Praxis Reports Early-Stop Success In EMBOLD Trial, Advancing Relutrigine For SCN2A And SCN8A Epileptic Encephalopathies

Praxis Precision Medicines announced strong positive results from the registrational cohort of its EMBOLD study evaluating relutrigine in patients with SCN2A and SCN8A developmental and epileptic encephalopathies (DEEs). The Data Monitoring Committee recommended stopping the study early due to clear efficacy, marking an important milestone for a population with severe, treatment-resistant seizure disorders.

Following these findings, the FDA has scheduled a meeting in the coming weeks to review the data and discuss potential regulatory pathways. Praxis plans to determine the timing of its New Drug Application (NDA) submission for relutrigine after the agency meeting. This positions relutrigine as one of the most advanced precision-medicine candidates for DEEs.
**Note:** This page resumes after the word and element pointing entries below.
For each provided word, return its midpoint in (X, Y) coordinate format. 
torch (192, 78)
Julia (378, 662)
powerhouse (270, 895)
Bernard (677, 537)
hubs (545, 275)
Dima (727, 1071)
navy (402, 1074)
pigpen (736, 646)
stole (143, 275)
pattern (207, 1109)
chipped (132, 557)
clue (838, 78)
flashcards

“SCN2A and SCN8A DEEs are devastating conditions with extremely high mortality due to the debilitating seizure burden they impose on patients, and there are currently no approved treatment options. Our progress represents an important milestone towards delivering the first therapy ever designed for these children and their families” said Marcio Souza, president and chief executive officer. “We look forward to sharing the results at the American Epilepsy Society Annual Meeting.”

Relutrigine is a first-in-class small molecule that selectively inhibits persistent sodium current, a major driver of seizure activity in patients with severe DEEs. Its precision NaV channel modulation provides enhanced selectivity for hyperexcitable, disease-state sodium channels. Preclinical studies showed dose-dependent and near-complete seizure suppression in SCN2A and SCN8A mouse models.

The therapy has demonstrated a consistent and favorable safety profile across Phase 1 studies and in cohort 1 of the Phase 2 EMBOLD trial, showing both short- and long-term seizure reduction in heavily pre-treated patients, with some achieving complete seizure freedom. Relutrigine holds multiple regulatory designations, including Orphan Drug, Breakthrough Therapy, and Rare Pediatric Disease designations, underscoring its potential to address significant unmet needs in DEEs.